>> start Data for processing

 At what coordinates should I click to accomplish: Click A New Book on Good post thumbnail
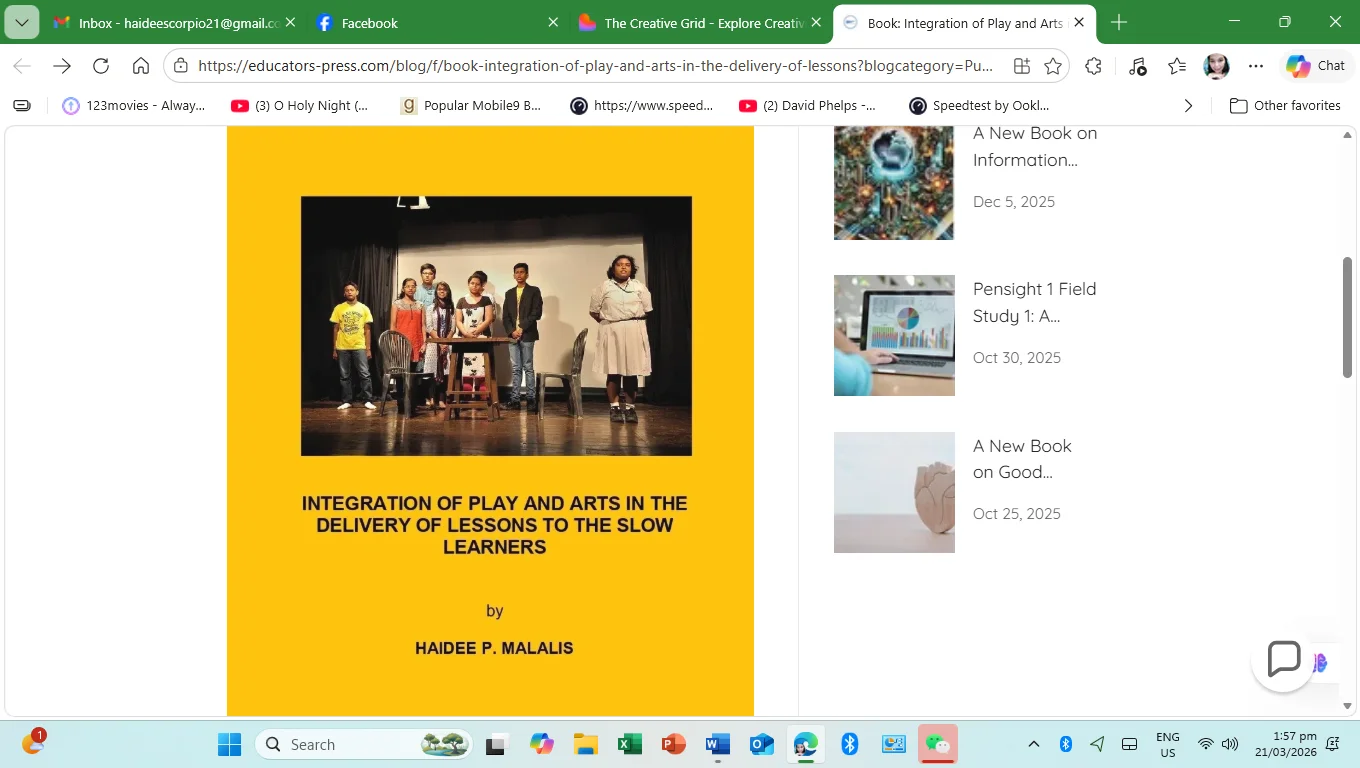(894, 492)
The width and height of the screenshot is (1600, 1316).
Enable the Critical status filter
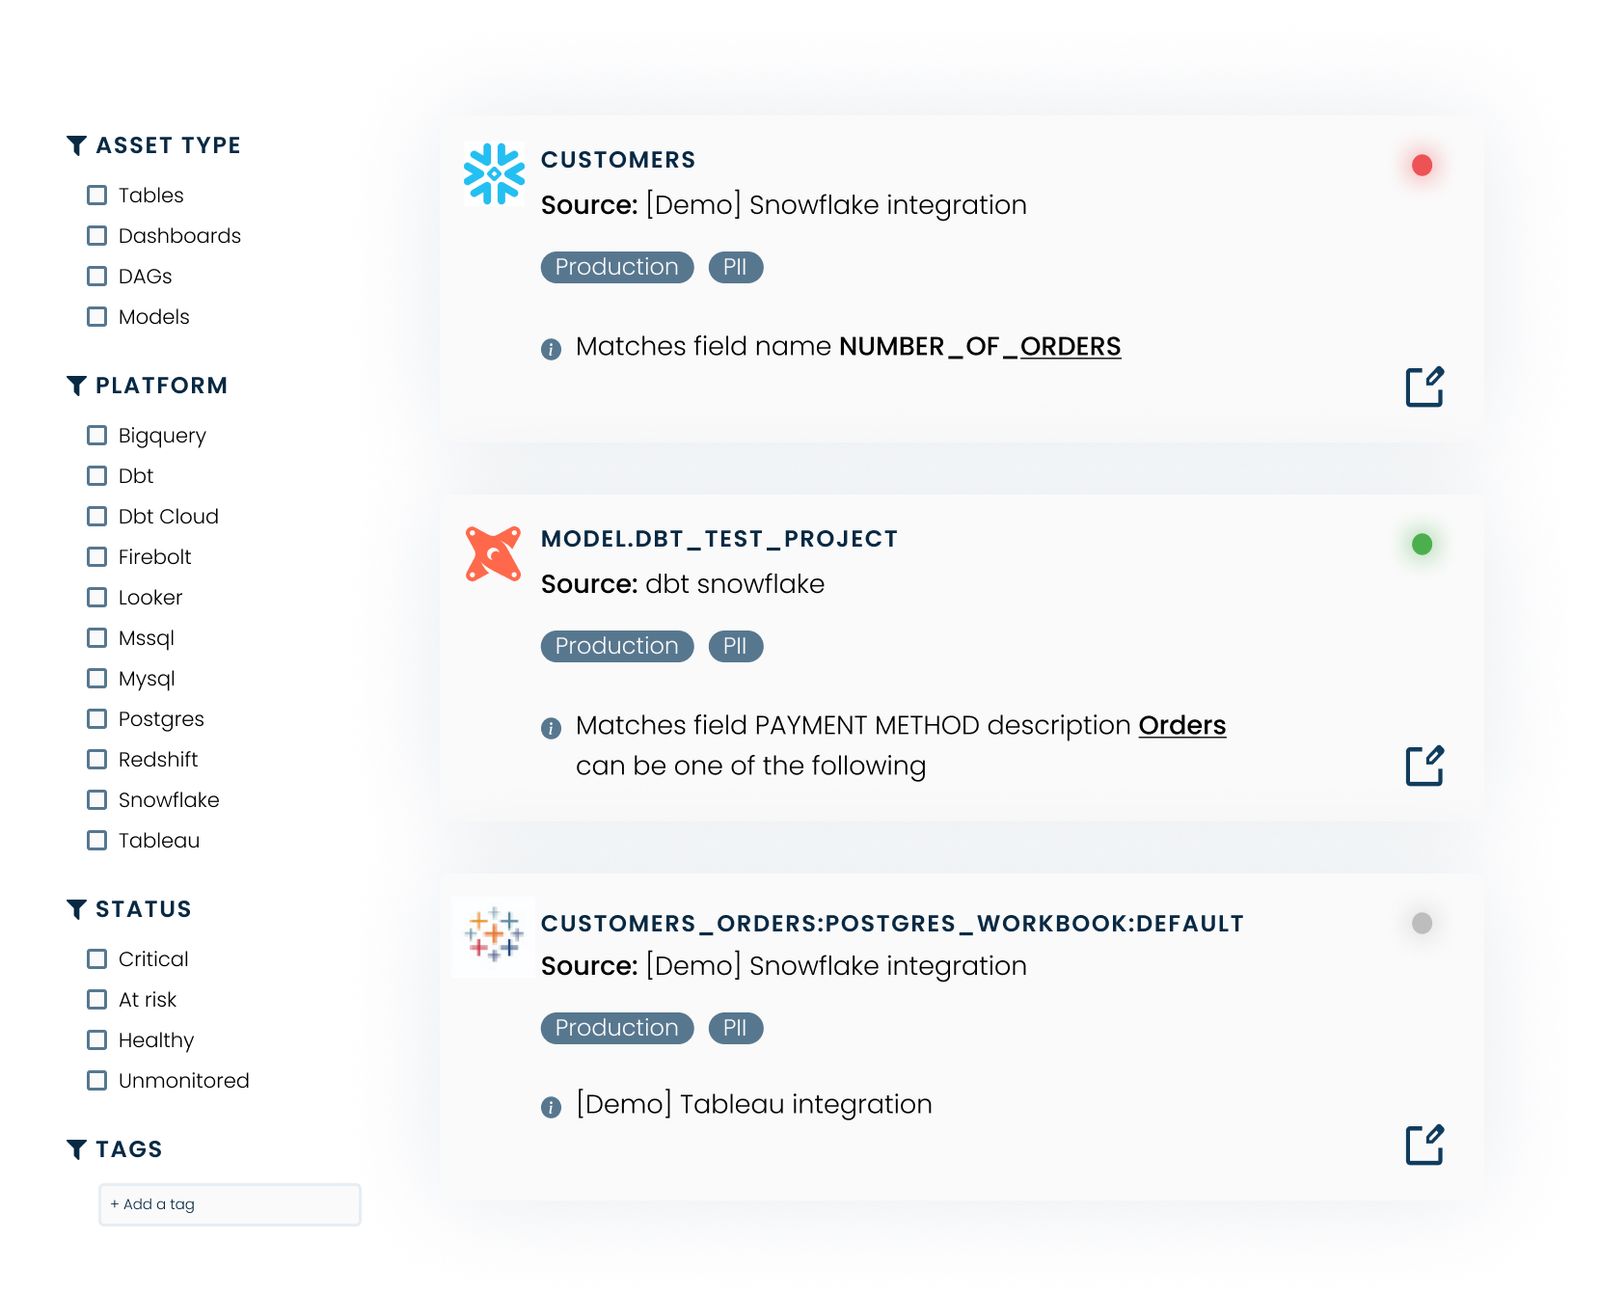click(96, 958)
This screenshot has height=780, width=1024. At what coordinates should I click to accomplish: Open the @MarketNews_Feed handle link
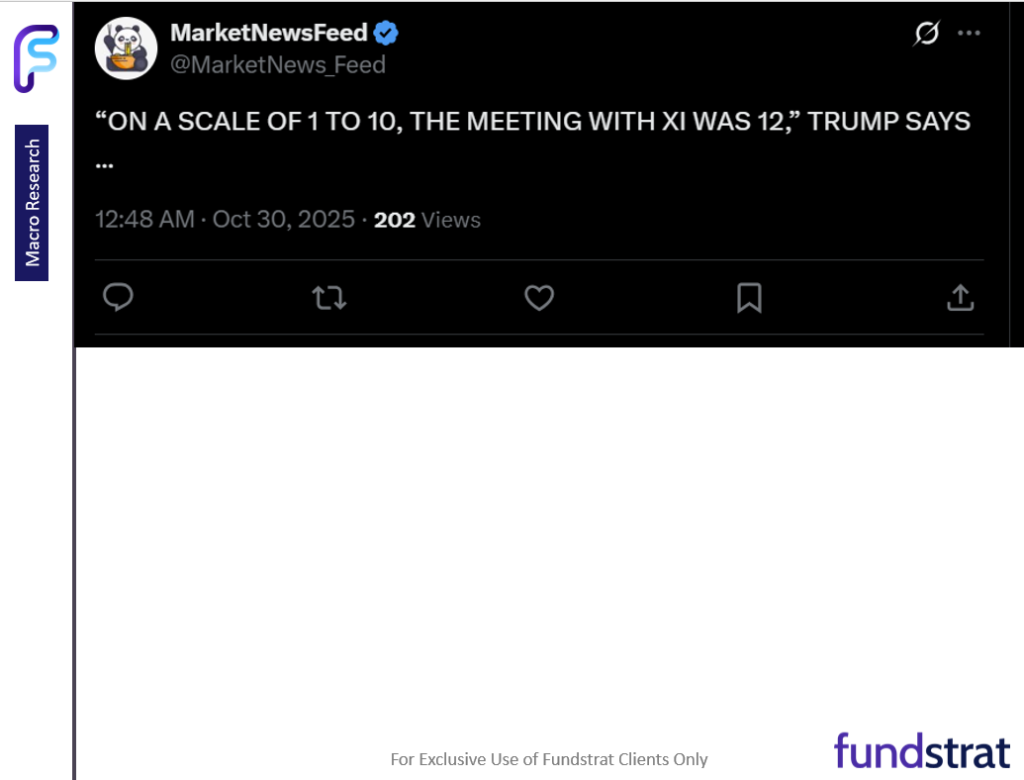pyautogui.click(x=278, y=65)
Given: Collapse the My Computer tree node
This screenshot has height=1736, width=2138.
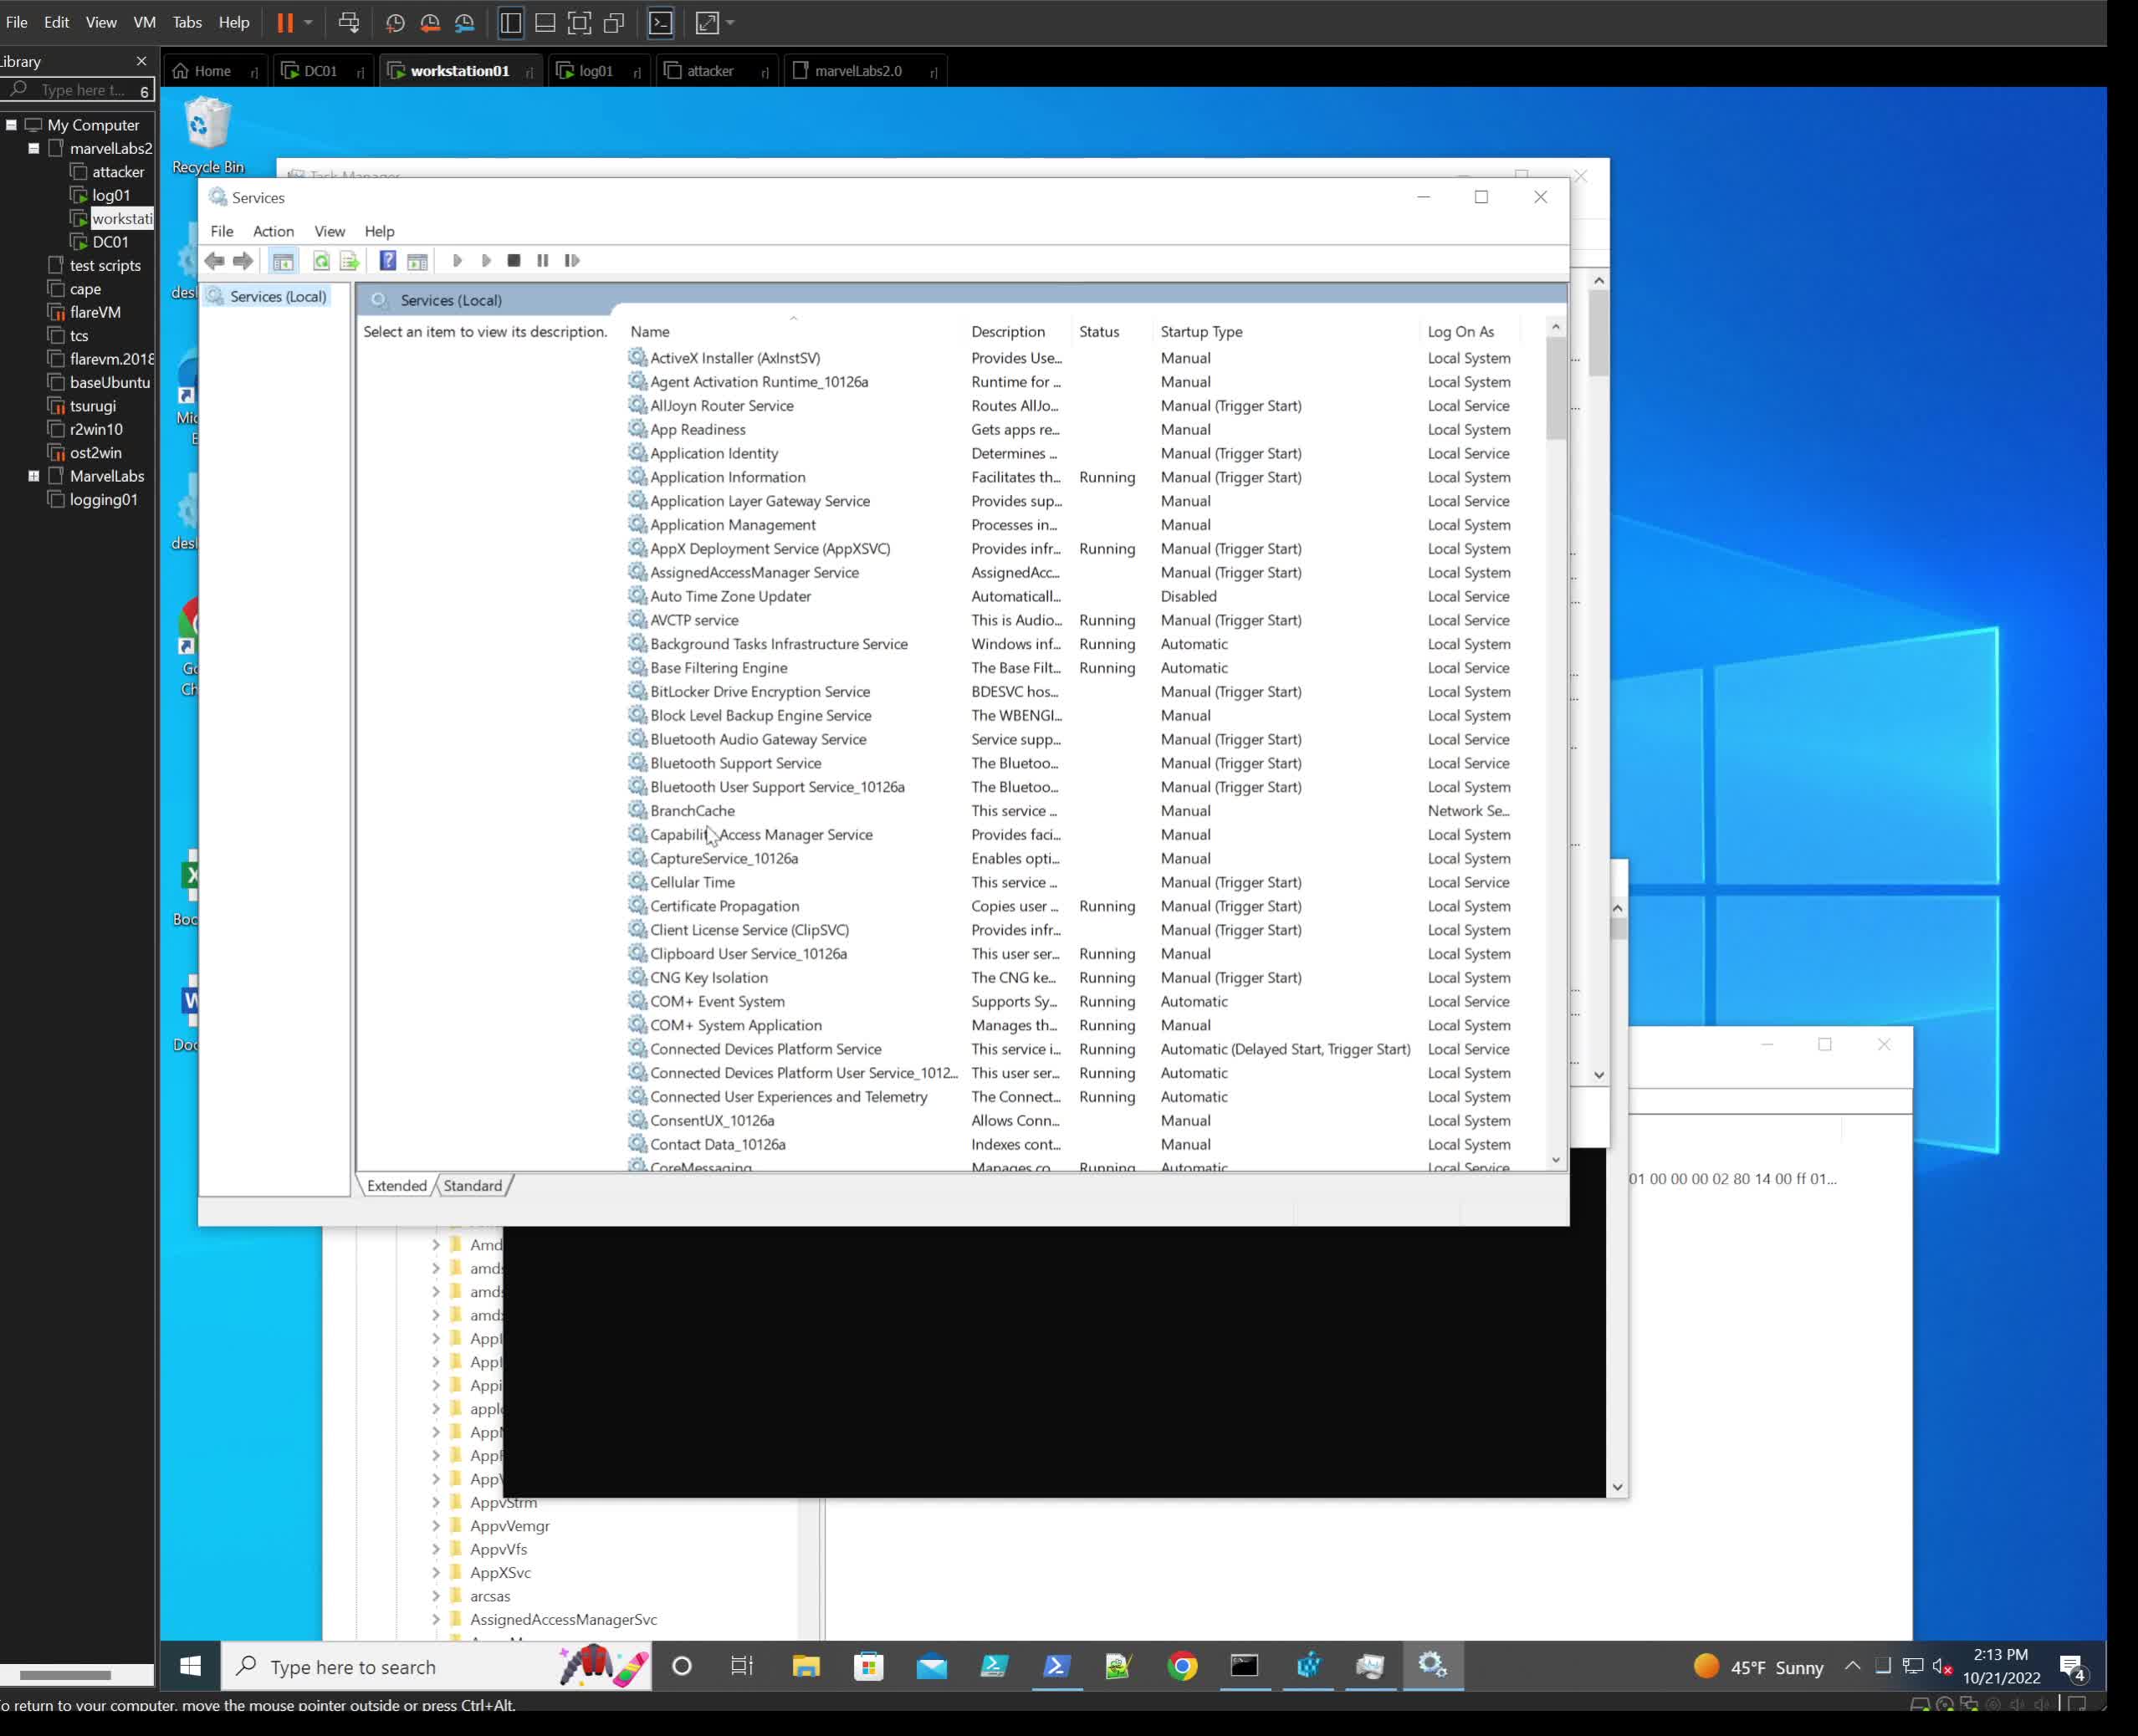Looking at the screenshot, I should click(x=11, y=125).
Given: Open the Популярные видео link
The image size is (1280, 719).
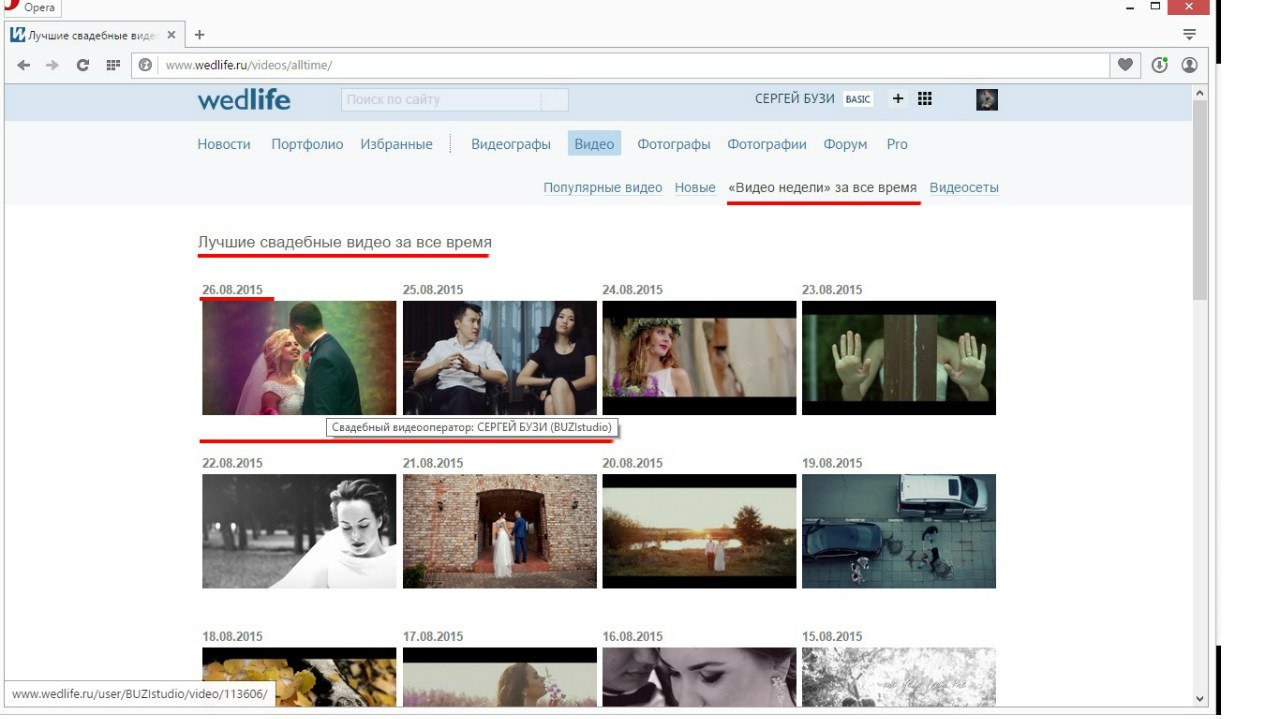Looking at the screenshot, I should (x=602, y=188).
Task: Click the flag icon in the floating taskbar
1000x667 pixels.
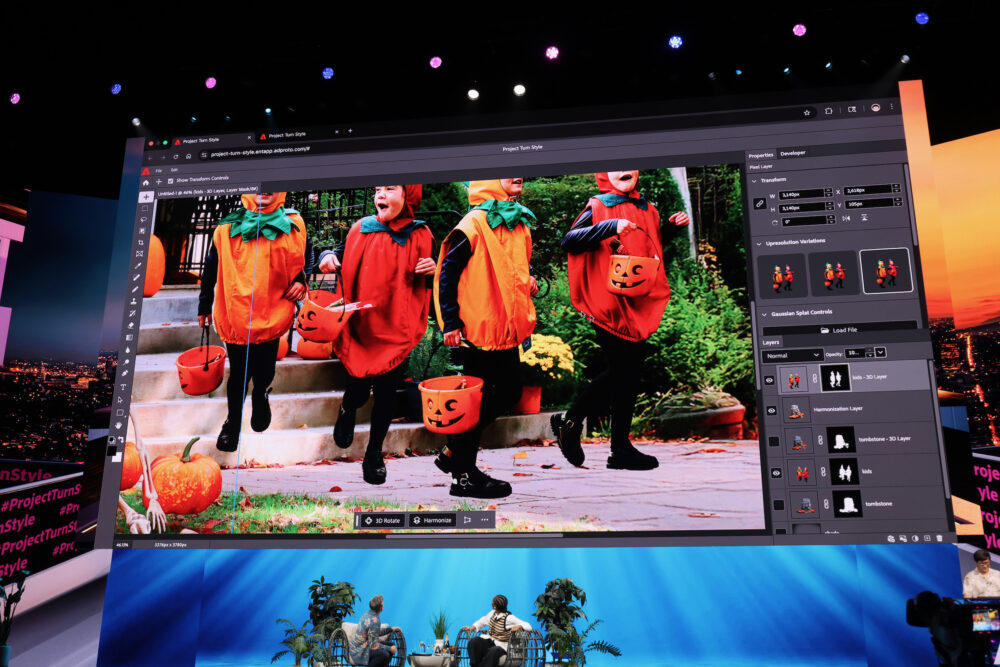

>> end Data for processing

→ What to produce
Copy the data word for word, beginning at its first line and stopping after the line that contains "Looking at the screenshot, I should click(x=11, y=125).". Leave the pictures out.

→ The answer
 At what coordinates should I click to accomplish: Click A New Book on Good post thumbnail
(894, 492)
The width and height of the screenshot is (1600, 1316).
Enable the Critical status filter
click(96, 958)
This screenshot has height=780, width=1024. At what coordinates should I click to accomplish: Open the @MarketNews_Feed handle link
pyautogui.click(x=278, y=65)
Given: Collapse the My Computer tree node
This screenshot has height=1736, width=2138.
Looking at the screenshot, I should click(x=11, y=125).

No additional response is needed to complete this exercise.